As racing drivers, what they all want to do is win a race with the best possible grid. If they win against nobodies, it means nothing to them. But with six world champions, if they win a race, it is a huge accolade to have.
One of the reasons it should be a really good season is all the teams seem much closer together this year. We won’t know the true nature of things until the end of the fly away races at the beginning of the season, but everything looks a bit closer. Even the midfield teams look closer to the front of the grid than normal.
Ferrari might surprise a few people, because they still don’t have a very quick car. In Spain's double world champion Fernando Alonso they have got one of the best drivers on the grid, alongside Red Bull’s two-time title winner Sebastian Vettel and McLaren’s 2008 champion Lewis Hamilton.
Alonso’s patience has got to be wearing thin, he has been very supportive of the company but he is a racing driver, he wants to be winning races.
Mercedes could surprise people because they are much faster than last year and they will be a lot closer to the front of the grid than they were in 2010 and 2011.
Seven-time world champion Michael Schumacher has struggled to reach his peak form since returning to the sport with Mercedes in 2010, but the sport has changed a lot.
There are new technical regulations and different rules relating to tires. But the bottom line is Schumacher is not as good as he was. But this year, with the Mercedes being a lot quicker, he should be back up there.
If there’s a sniff of rain or mixed conditions, Schumacher is always going to be the one who comes through and will probably grab victory.
Like Schumacher two years ago, 2007 drivers’ champion Kimi Raikkonen is returning to the sport with Lotus, formerly Renault, after two years away.
But unlike Schumacher, not too much has changed since the Finn has been away.
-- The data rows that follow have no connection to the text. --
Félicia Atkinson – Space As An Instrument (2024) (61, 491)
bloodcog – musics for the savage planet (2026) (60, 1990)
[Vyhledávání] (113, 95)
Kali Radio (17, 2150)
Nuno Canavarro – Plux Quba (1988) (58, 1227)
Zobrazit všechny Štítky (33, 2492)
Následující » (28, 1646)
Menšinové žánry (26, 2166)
His teammate, France’s Romain Grosjean, was not very good when he stood in for Nelson Piquet at Renault in 2010.
Grosjean has gone away, he has matured and he has got a lot better. But he is not world champion material. I think he will flatter Raikkonen nicely.
But the man to beat will be Vettel. The German is such a complete driver, every part of him is brilliant. People question his overtaking ability, but we saw at Monza last year, when he went round Alonso with two wheels on the grass, that he doesn’t have too many worries in that department.
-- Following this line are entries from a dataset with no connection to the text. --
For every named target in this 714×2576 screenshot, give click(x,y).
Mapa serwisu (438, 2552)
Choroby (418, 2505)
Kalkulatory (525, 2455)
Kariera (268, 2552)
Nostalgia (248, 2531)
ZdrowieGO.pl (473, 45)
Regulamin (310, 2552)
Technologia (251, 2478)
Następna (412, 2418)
Vettel is the complete package and still so young -– he is going to stay at this level for many years to come. He is not the overwhelming favorite, but if the Red Bull is quick enough he will win races, which could make life tough for his Australian teammate Mark Webber.
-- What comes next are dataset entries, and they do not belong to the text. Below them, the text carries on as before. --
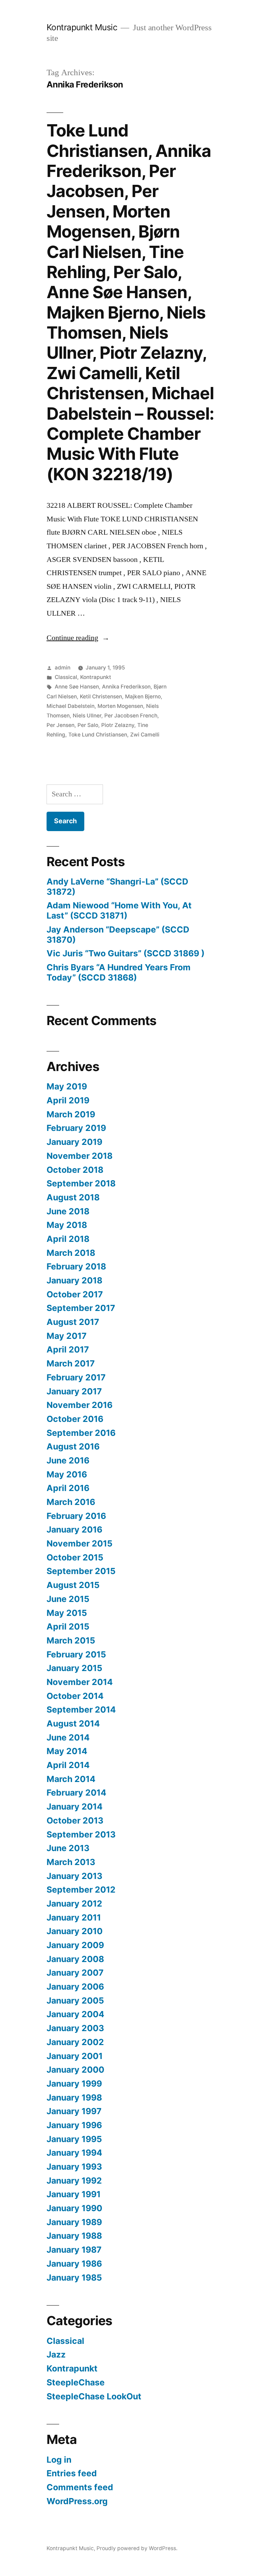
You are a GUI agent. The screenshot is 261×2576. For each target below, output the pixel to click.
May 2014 (67, 1751)
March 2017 (71, 1363)
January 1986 (74, 2263)
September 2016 (81, 1433)
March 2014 (71, 1779)
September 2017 (81, 1308)
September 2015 (81, 1571)
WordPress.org (77, 2501)
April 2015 (68, 1626)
The 35-year-old didn’t have a great season in 2011, despite his season-ending win in Brazil. He was comprehensively blown away by Vettel. When a driver starts winning races, as Vettel has, the team starts getting behind you. As the other driver, you are going to start feeling left out.
The McLaren pair of Button and Hamilton will be Vettel’s main challengers.
Button and Hamilton get on really well, as well as you can as teammates. If someone beats you from another team, you just say their car is faster, but there is always that edge with teammates. They’ve got the same equipment and that is the perfect person to compare yourself to.
McLaren are good at putting two very quick drivers into their team and letting them go for it. Obviously there have been bumps, with Alonso and Hamilton in 2007 and Alain Prost and Ayrton Senna in the 1980s.
It doesn’t always go according to plan. But of all the teammates on the grid, you get an impression Button and Hamilton do get on very well.
Button is actually a very normal, down-to-earth, decent guy, so it’s hard not to like him. He is at the peak of his career. He’s got the experience, he’s quick and he has obviously settled in really well at McLaren.
He is one of the quickest drivers on the grid now and he’s got a very bright future at McLaren having signed a multi-year contract last season.
What we will see this year is, if a team makes a single mistake, in terms of tire strategy or pit stops, they are going to pay for it hugely and finish 13th rather than sixth.
Last year if you made a tiny mistake, you could perhaps hide it because the gaps between the teams were so big. But this year the gap won’t be there. That’s going to mean the team which makes the least mistakes is going to be right up there.